OGDEN (AP) — A Utah death-row inmate is heading back to court to determine if he had ineffective legal counsel and if The Church of Jesus Christ of Latter-day Saints meddled in his 2015 trial.
Douglas Lovell, 61, will be back in an Ogden courtroom starting Monday over questions about the trial that resulted in his second death sentence, the Standard-Examiner reported .
Lovell killed Joyce Yost in 1985 to prevent her from testifying after he had been charged with raping her, according to court documents. Authorities said he tried to hire two other people to kill Yost before deciding to carry out the murder himself.
He pleaded guilty in 1993, agreeing to show authorities the location of Yost’s body. The body was never found, leading to Lovell being sentenced to death.
Lovell then sought to withdraw his guilty plea, and the Utah Supreme Court ruled in 2011 that he could do so.

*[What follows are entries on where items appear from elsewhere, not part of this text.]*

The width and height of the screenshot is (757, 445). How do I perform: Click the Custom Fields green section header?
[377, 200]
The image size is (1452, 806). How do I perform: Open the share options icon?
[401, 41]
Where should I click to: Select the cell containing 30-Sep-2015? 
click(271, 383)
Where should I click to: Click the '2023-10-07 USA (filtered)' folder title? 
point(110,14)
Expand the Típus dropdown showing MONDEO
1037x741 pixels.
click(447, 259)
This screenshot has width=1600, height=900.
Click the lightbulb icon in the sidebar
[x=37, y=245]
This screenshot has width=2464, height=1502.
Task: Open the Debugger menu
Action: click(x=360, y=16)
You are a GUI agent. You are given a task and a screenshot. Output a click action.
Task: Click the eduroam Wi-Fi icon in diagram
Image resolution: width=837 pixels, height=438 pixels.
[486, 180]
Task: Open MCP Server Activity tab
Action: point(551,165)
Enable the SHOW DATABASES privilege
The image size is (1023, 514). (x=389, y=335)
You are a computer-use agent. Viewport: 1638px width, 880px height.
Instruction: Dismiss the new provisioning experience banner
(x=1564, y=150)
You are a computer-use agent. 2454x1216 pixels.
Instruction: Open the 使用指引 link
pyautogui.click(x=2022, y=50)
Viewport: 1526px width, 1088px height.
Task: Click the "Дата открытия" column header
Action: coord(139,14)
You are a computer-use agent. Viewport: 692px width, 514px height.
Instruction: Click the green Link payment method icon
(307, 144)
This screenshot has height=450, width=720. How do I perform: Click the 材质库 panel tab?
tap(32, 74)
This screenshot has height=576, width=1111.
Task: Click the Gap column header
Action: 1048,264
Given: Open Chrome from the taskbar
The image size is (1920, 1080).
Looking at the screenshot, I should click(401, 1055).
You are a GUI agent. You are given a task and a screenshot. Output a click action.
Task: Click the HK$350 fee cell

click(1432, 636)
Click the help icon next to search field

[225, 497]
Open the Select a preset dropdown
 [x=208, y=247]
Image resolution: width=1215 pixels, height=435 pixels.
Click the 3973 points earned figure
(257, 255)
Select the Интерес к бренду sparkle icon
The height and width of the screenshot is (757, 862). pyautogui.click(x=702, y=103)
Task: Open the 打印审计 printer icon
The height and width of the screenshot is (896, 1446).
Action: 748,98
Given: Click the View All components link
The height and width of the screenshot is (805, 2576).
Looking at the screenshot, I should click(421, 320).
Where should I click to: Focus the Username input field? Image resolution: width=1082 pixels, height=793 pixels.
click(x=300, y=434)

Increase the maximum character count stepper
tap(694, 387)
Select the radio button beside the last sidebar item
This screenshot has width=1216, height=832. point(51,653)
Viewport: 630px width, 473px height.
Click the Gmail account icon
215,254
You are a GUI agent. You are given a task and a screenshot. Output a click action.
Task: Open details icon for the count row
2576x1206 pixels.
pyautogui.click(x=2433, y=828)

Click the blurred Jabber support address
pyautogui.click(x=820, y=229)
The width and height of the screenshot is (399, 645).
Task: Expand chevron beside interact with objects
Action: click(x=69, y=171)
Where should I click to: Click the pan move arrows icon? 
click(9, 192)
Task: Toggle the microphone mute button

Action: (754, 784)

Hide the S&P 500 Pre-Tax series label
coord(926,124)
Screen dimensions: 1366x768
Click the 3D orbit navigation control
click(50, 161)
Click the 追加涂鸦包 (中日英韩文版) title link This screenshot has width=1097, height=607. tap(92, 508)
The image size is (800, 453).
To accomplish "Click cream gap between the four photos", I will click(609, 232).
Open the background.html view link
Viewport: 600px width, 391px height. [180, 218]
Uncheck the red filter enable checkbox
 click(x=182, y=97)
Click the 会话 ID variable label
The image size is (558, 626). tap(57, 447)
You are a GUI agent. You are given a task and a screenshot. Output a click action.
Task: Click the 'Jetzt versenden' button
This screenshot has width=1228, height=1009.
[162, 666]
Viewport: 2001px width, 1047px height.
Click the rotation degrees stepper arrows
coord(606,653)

The case went to trial, and a jury convicted Lovell. He was sentenced to death again.
The Utah Supreme Court in 2017 heard the case again and sent it back to a district court to address if Lovell’s attorneys did their jobs properly and if the church asked ecclesiastical leaders to not testify.
Lovell says one of his former attorneys failed to properly prepare witnesses for trial. The attorney was assigned to contact 18 witnesses to testify, but a complaint claims he only contacted two.
A former prison bishop, John “Jack” Newton, said during a hearing earlier this month that church leadership suggested it would be preferable if he did not testify on behalf of Lovell at the 2015 trial. Newton worked with Lovell at the Utah State Prison.